Von Beatrice Ehrlich

Fr, 24. März 2017

Müllheim

Kabarettist Marc Hofmann gibt im Gasthaus Warteck Einblicke ins Seelenleben von Lehrern und Eltern.

MÜLLHEIM-NIEDERWEILER. Häppchen aus dem Schulalltag, frisch aufgespießt: Marc Hofmann serviert, satirisch gesättigt, Kostproben aus dem täglichen Wahnsinn des Lehrerberufs, garniert mit Einblicken in überambitionierte Elternhäuser und die vollen Terminkalender der Kinder. Als Kabarettist hat Hofmann, der als Gymnasiallehrer aktiv im Beruf steht, sein Ventil gefunden. In Niederweiler kann man davon nicht genug kriegen: Bereits zum zweiten Mal gastierte er im vollbesetzten Saal im Gasthaus Warteck.

Die Hürden des Referendariats, das "große Thema" Inklusion und zu guter Letzt die Fremdevaluation, die die Schulgemeinschaft in Aufruhr versetzt – die Herausforderungen sind groß. Die Gefahr zu scheitern, erscheint übermächtig. Soll man da noch Lehrer werden? Es gibt viel zu lachen an diesem Abend, wohl auch, weil sich alle wiedererkennen in den bestechend authentisch nachgespielten Szenen. Wer kennt sie nicht, die typischen Schülersprüche, wenn der Lehrer reinkommt: "Gehen wir heute raus?" Oder wenn er ermahnt: "Hä, was, ich hab doch gar nichts gemacht!" Oder wenn die Powerpoint-Präsentation misslingt: "Bei mir zu Hause sah das ganz anders aus."

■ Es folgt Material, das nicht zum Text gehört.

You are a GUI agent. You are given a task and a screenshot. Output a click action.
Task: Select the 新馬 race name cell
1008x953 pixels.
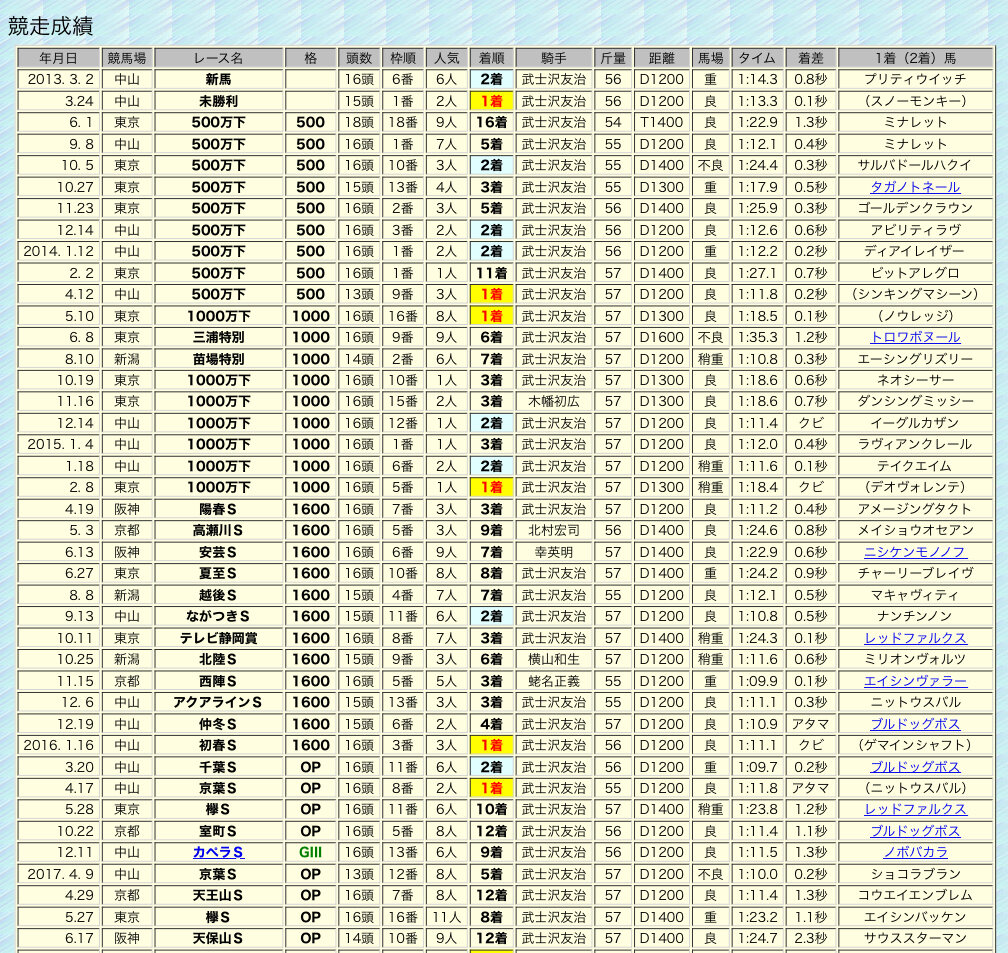click(218, 79)
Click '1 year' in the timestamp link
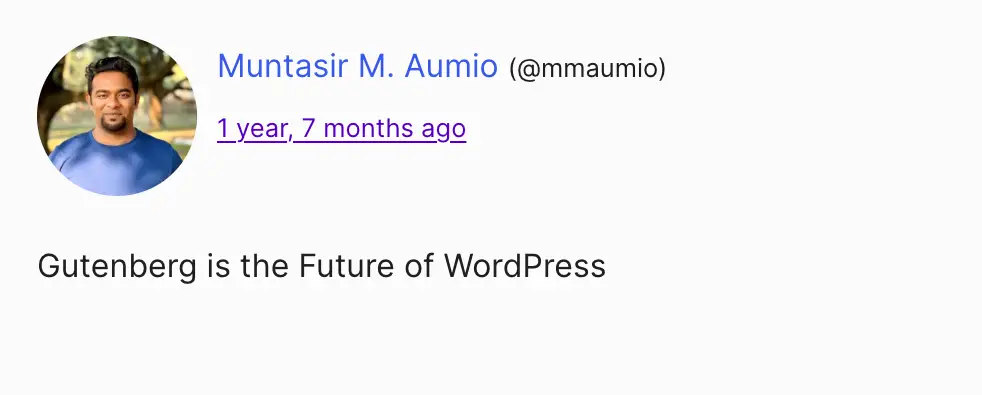This screenshot has width=982, height=395. [252, 129]
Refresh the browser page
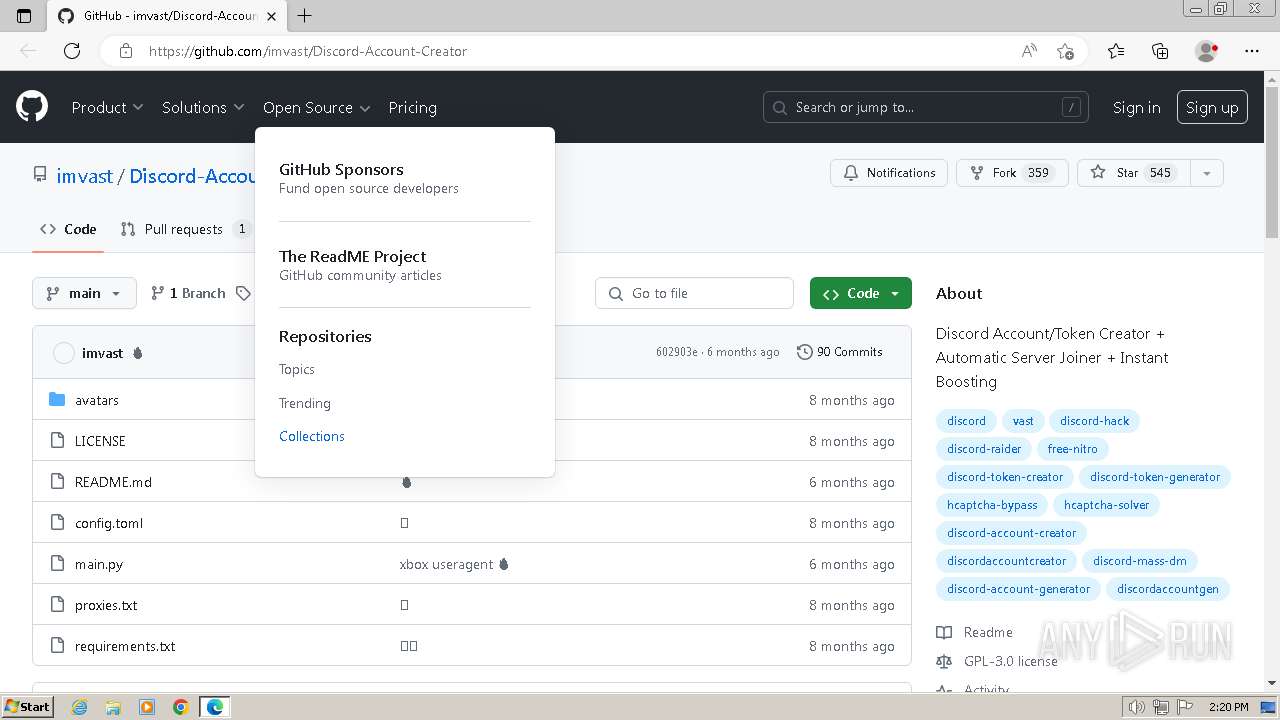The image size is (1280, 720). [x=72, y=51]
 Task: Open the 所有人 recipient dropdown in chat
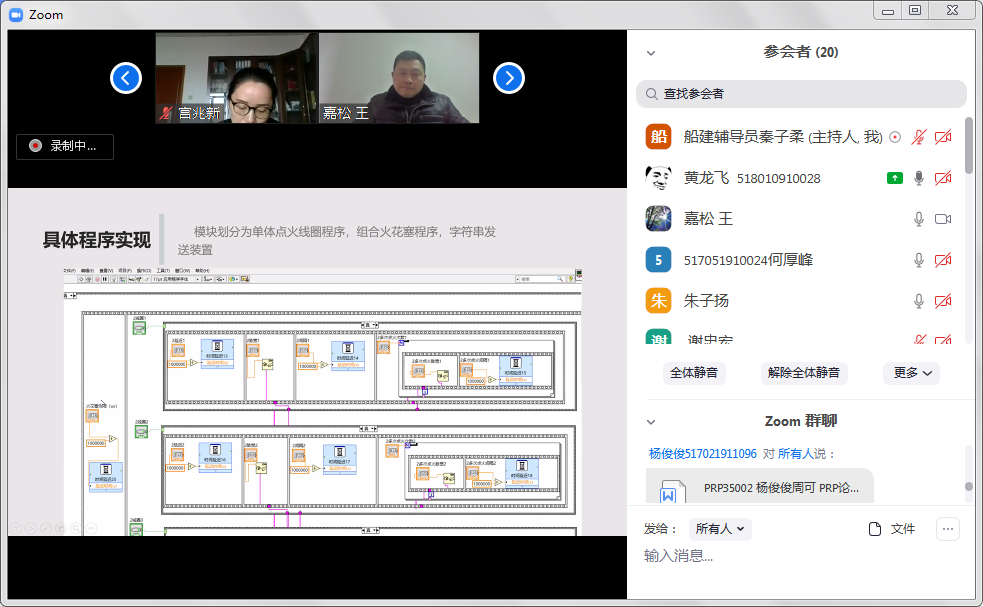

Das Ducken vorm Chef, Kollegen in der inneren Emigration, das Ausnützen der Jüngeren – auch seinesgleichen schenkt der erfahrene Lehrer nichts. Weniger noch der Obrigkeit. Für ihn ist sie die Schuldige für das regelmäßig eintretende "Hühnerstallsyndrom": Die Schulpolitik klopft aufs Dach, drinnen wildes Geflatter und Gegacker, und dann sitzen doch alle wieder auf derselben Stange. Und erst die Eltern! Väter, zu jeder Tages- und Nachtzeit bereit, den Lehrer mit E-Mails auf Trab zu halten, fürsorgliche Mamas im Geländewagen in der "Kiss-and-Go-Zone" vor der Grundschule.

Großes Hallo im Publikum, als Hofmann sich selbst in die Rolle eines ehrgeizigen Vaters versetzt, hochambitioniert und zu allem bereit, solange es um seine Tochter geht. Frührhythmik, Ballett, Voltigieren. "Wir haben sie alles machen lassen, was sie wollte... und was wir wollten", sagt er freimütig. Dazu gehört natürlich auch das Gymnasium als unabdingbares "Must have" in der perfekten Tochter-Biografie. Einen Anwalt, spezialisiert auf Schulrecht, hat er auch schon engagiert, falls es einmal mit den Noten nicht klappt. Rückblicke in die eigene Kindheit in Buggingen erscheinen dagegen eher unspektakulär und verblüffend entspannt.

Hofmann schaut auch durchaus nachdenklich über die Schulmauern hinaus: "Vorm Abi" heißt ein Lied, in dem er über Sinn und Unsinn eines sozialen Jahres in der Dritten Welt nachdenkt ("eine Erfahrung, von der ich später profitieren kann"). Ein anderes, "Mein Manager", beleuchtet den spöttischen Blick eines Teenagers auf die Erwachsenenwelt.

"Wie hält er das bloß aus?", fragt man sich, als Hofmann am Ende eine Englischstunde auf die Bühne bringt, bei der er alle Register zieht. Er baut am Beamer, seine "heterogene" Schülerschaft springt im Hintergrund über Tische und Bänke. "Wen wundert es, wenn einem da der Irrsinn schöne Augen macht?" Man kann es aber auch anders sehen, indem man all jene als Helden betrachtet, die allen Widrigkeiten zum Trotz den Lehrerberuf ergreifen. Auch Marc Hofmann gesteht kurz vor Schluss: "Ich liebe meinen Beruf". Man glaubt es ihm.